As enterprises around the globe are accelerating their transition to a dynamic, multi-cloud infrastructure model, they are facing increasing challenges of managing distributed applications across multiple datacenters and clouds. Federation has been instrumental in turning organizations' multi-cloud vision into reality. It enables one single unified monitoring and control plane for deploying and managing applications across multiple clouds and datacenters — a vision the industry has been chasing for many years.
With the release of HashiCorp Nomad 0.12, we are excited to introduce our breakthrough Multi-Cluster Deployment capability, which makes Nomad the first and only orchestrator on the market with complete and fully-supported federation capabilities for production. The Multi-Cluster Deployment capability is available as part of an add-on module in Nomad Enterprise.

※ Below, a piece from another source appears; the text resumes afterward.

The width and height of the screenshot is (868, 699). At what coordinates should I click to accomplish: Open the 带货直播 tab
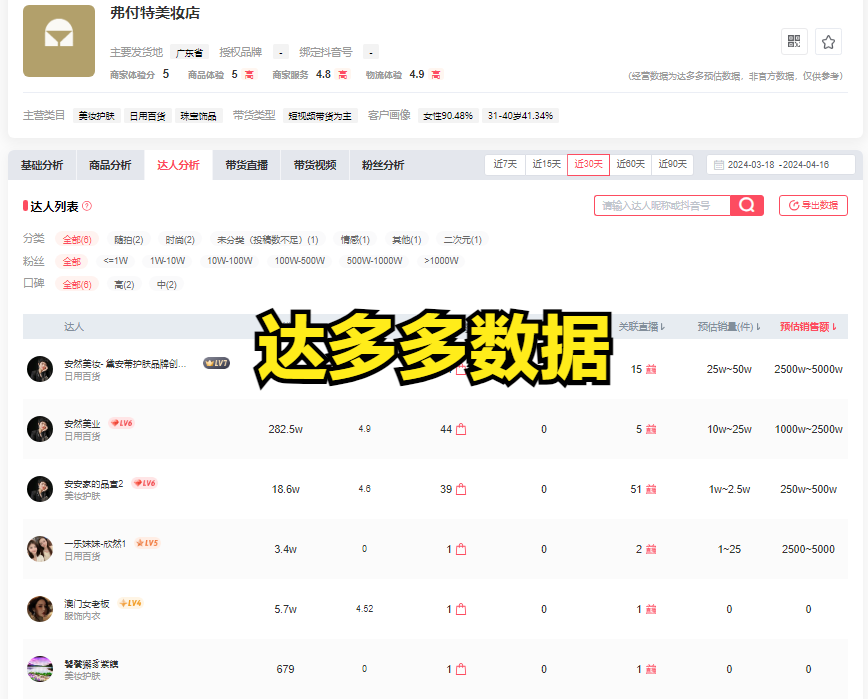246,165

Nomad Enterprise 0.12 multi-cluster deployments enable organizations to deploy applications seamlessly to federated Nomad clusters with configurable rollout and rollback strategies. It achieves simple and elegant federated deployments without the architectural complexity and overhead of running clusters on clusters.
Key benefits of this feature:
To watch a live demo of this new feature, please register below.
Support for cluster federation has been available since early versions of open source Nomad. Federated Nomad clusters enable users to submit jobs targeting any region, from any server, even if that server resides in a different region. But prior to Nomad 0.12, coordinating deployments between regions fell to the operator. Users had to write their own automation to generate a job for each region, monitor the health of the deployment, and make decisions as to whether to continue or rollback.
The new Nomad Enterprise Multi-Cluster Deployment functionality allows you to submit a single job to multiple clusters (Nomad refers to each cluster as a “region”). The rollout across regions is coordinated so that each region’s deployment progress depends on the health of the other region deployments.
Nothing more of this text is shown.